While KPMG understands the Financial Conduct Authority’s (FCA) proposals to soften the financial blow of COVID-19, the professional services firm reminded the regulator that the crisis is not easy for banks either.
The FCA unveiled a smattering of new proposals earlier this week to help those at risk of financial harm during the current pandemic.
The range of proposed measures included a temporary payment freeze on loans and credit cards where consumers face difficulties with their finances as a result of coronavirus for up to three months, that customers with an arranged overdraft of up to £500 will be charged at zero interest for up to three months, and that banks do not downgrade people’s credit scores because of the crisis.
Paula Smith is the UK head of banking at KPMG UK and she welcomed the regulator’s proposal.

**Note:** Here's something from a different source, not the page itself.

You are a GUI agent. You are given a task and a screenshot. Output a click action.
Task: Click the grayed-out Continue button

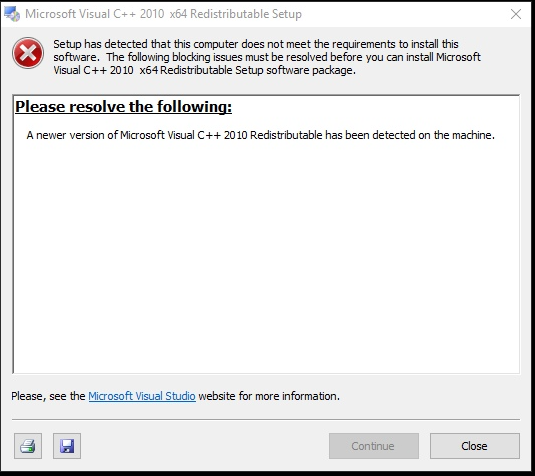click(374, 446)

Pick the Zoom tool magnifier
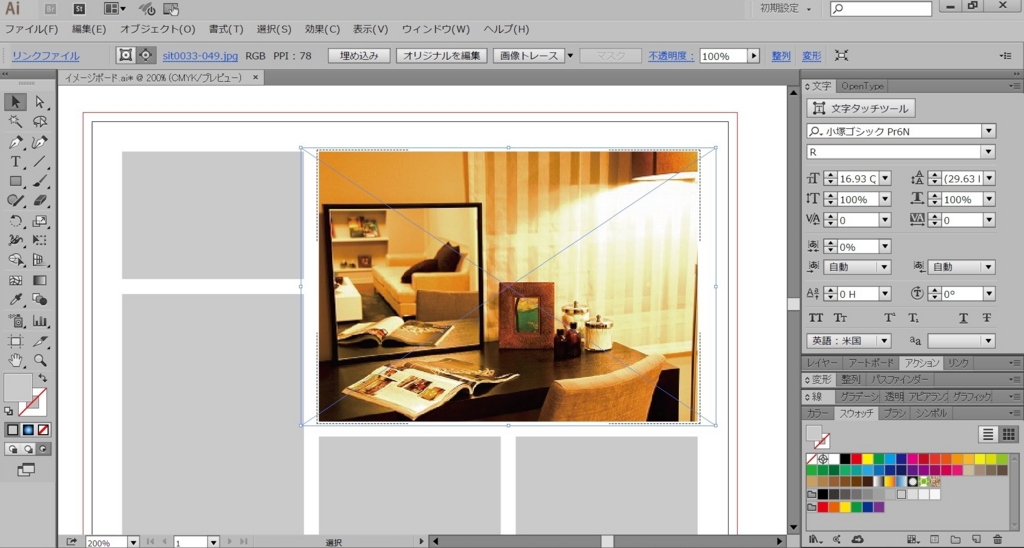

“COVID-19 has plunged a great many otherwise financially secure consumers into the ‘vulnerable’ category,” she said. “Of course it’s right that the regulator and banks do everything possible to support those hit by a sudden loss of income. Many banks have already made progress on the measures the FCA has proposed but it makes sense for the regulator to ensure banks are operating consistently as it will make life a lot easier and fairer for consumers.
“That said, none of this is easy for banks. Despite all the tech investment we’ve seen in recent years a lot of bank processes are manual and many of their systems can’t be changed quickly. As banks negotiate so much change in such a short space of time and with more limited staff, extreme care is needed to ensure policy changes are thought through from every possible angle. Otherwise banks risk overlooking segments of society or running into unintended consequences that could cost them dearly in the long term. All eyes are on the banks right now to check that people are being put before profits.”
Market stakeholders have until Monday April 6 to offer their insights on the proposals, which could be coming into effect as early as Thursday April 9 2020.